* **Exercise goal**
Although pictures appear in the data, the answer should contain only the lines from its start through the line with "The image size is (1316, 914).", written out exactly.

[Stored data entries]
___

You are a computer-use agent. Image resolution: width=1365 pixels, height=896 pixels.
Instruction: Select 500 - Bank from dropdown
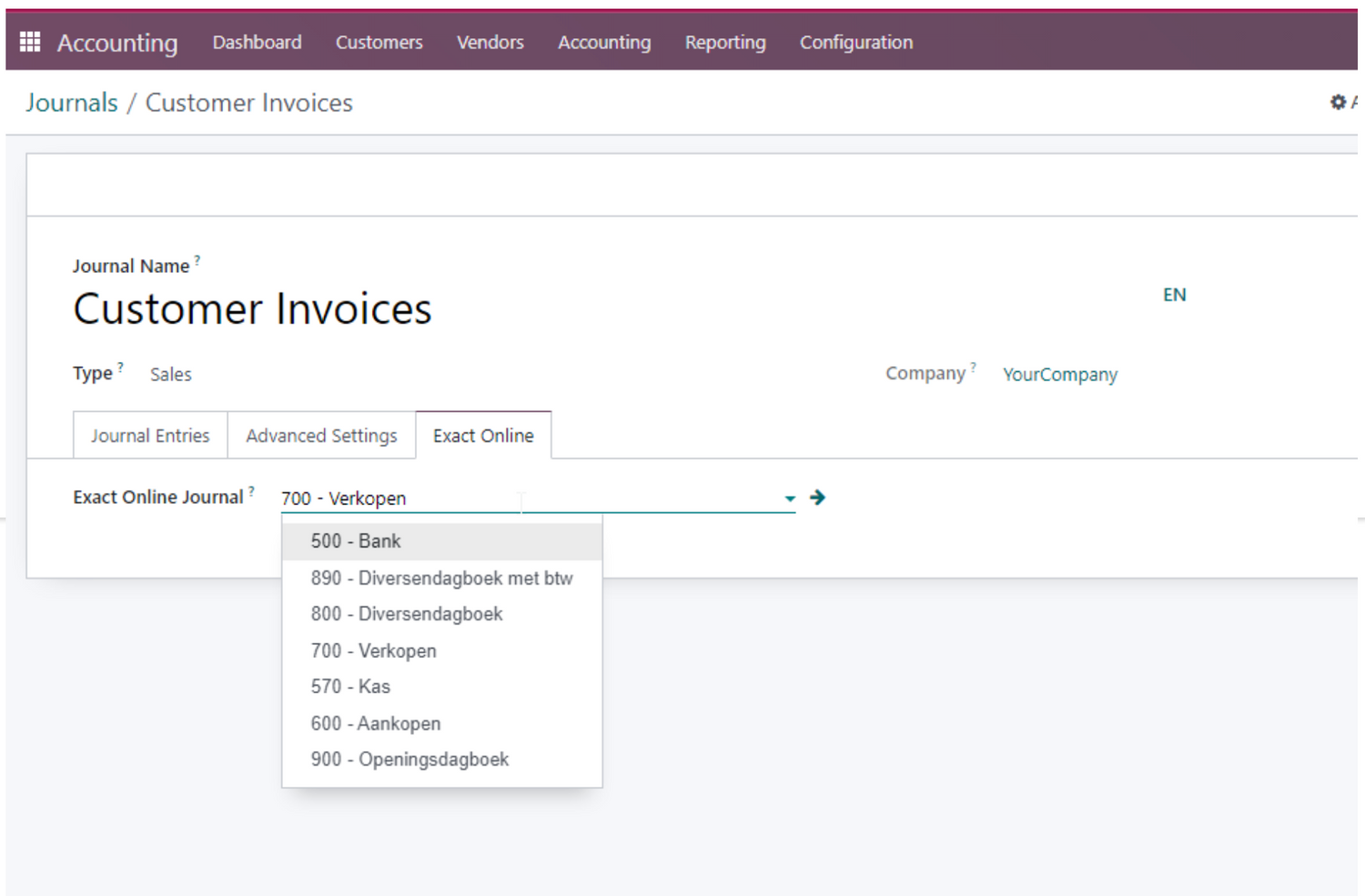click(x=356, y=541)
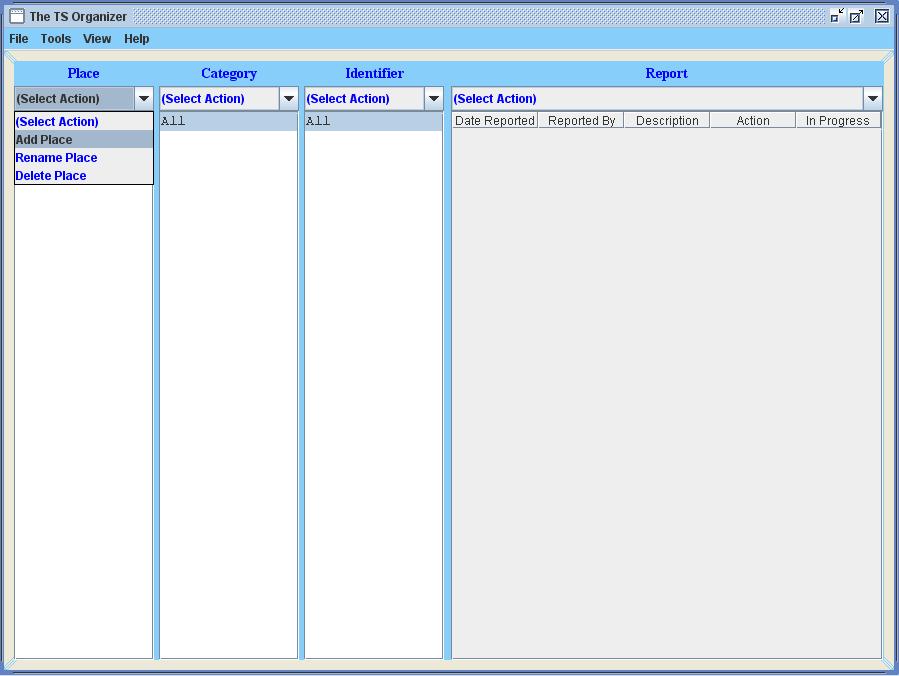The width and height of the screenshot is (899, 676).
Task: Choose Delete Place from the dropdown list
Action: [x=84, y=175]
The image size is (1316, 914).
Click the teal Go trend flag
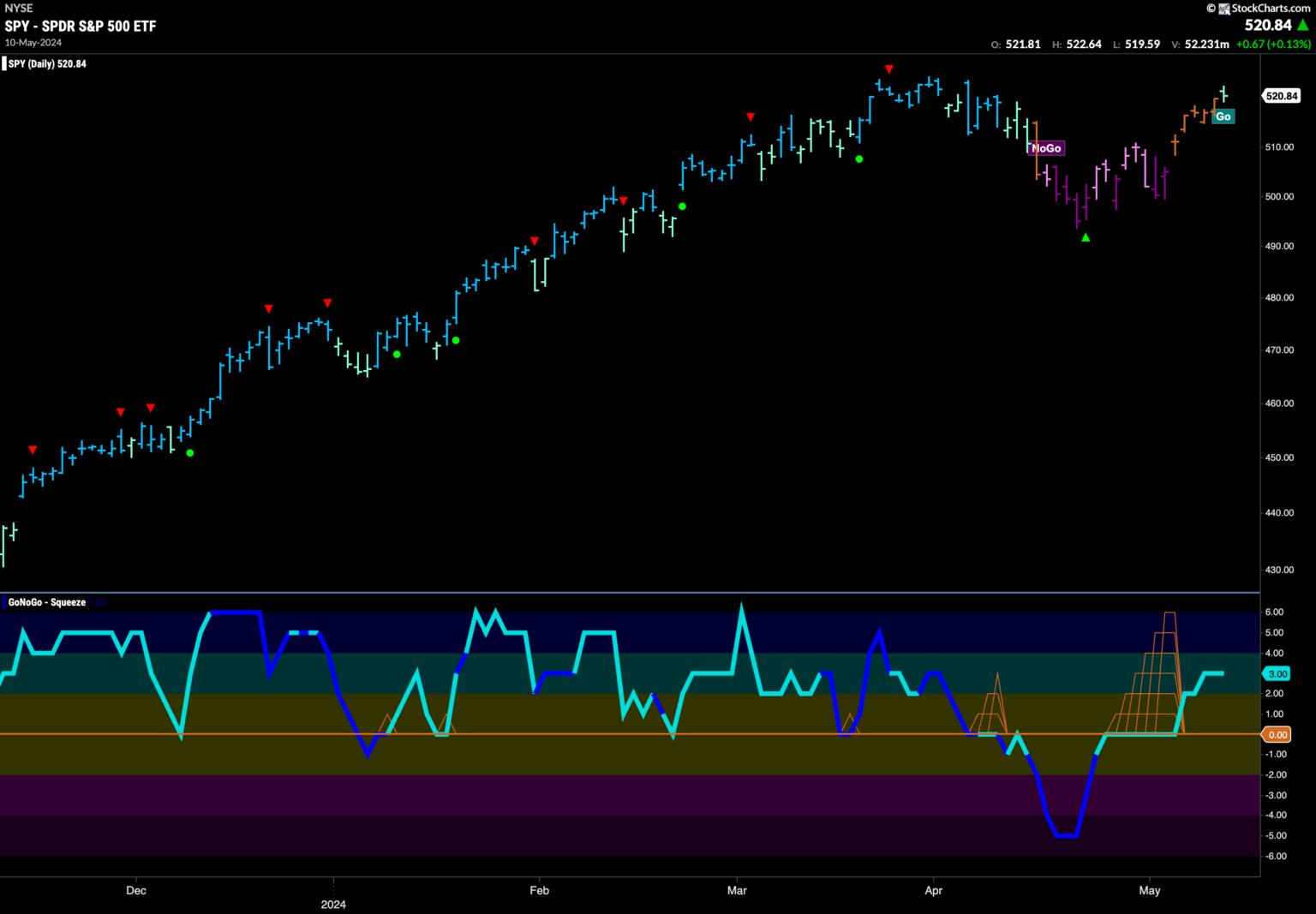[x=1223, y=116]
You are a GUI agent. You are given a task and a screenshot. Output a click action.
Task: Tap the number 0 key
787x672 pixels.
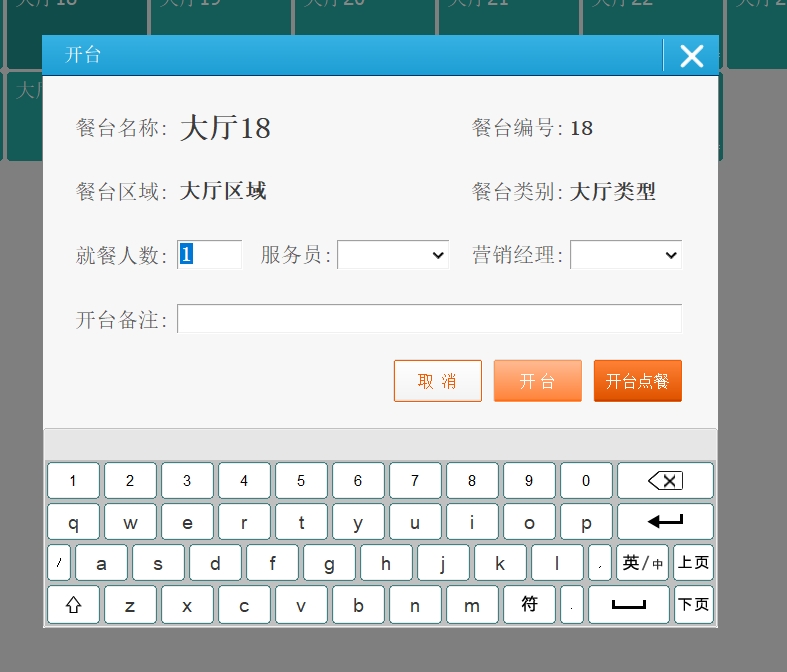click(x=586, y=481)
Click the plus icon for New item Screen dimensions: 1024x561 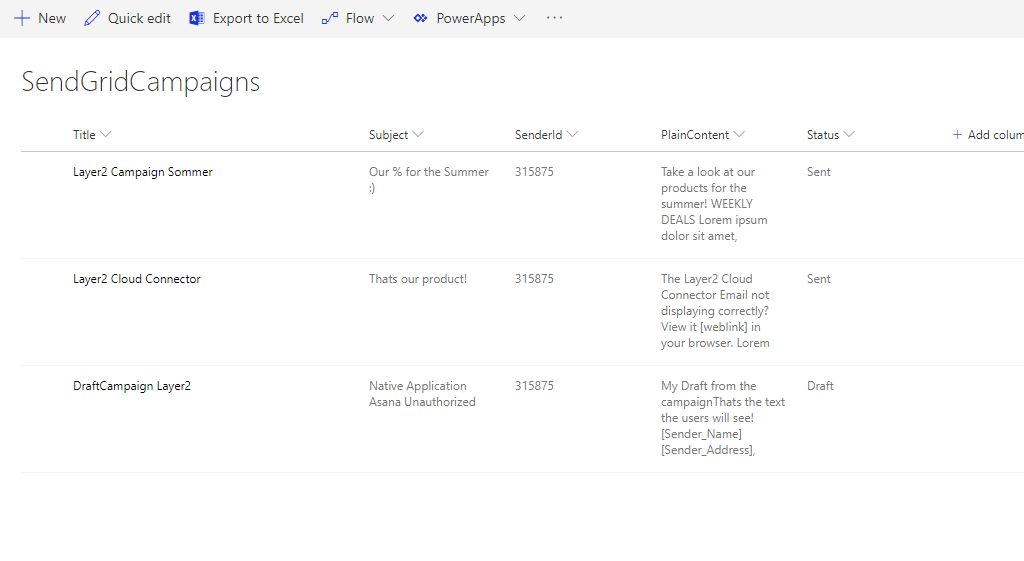[22, 18]
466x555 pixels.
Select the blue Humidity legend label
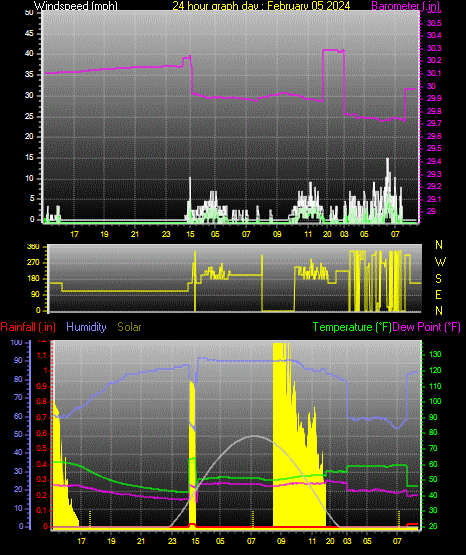point(86,327)
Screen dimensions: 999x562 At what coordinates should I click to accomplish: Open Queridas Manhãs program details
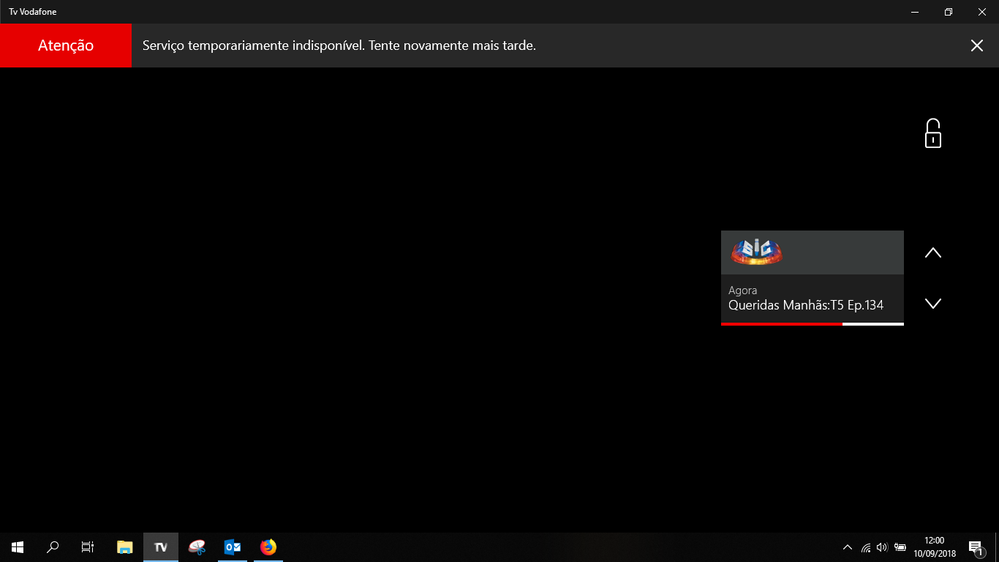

___

* **Reply**
You are a computer-use agent. Image resolution: width=1365 pixels, height=896 pixels.
Instruction: Select 500 - Bank from dropdown
click(x=356, y=541)
The width and height of the screenshot is (899, 676).
Task: Choose Delete Place from the dropdown list
Action: [x=84, y=175]
The image size is (1316, 914).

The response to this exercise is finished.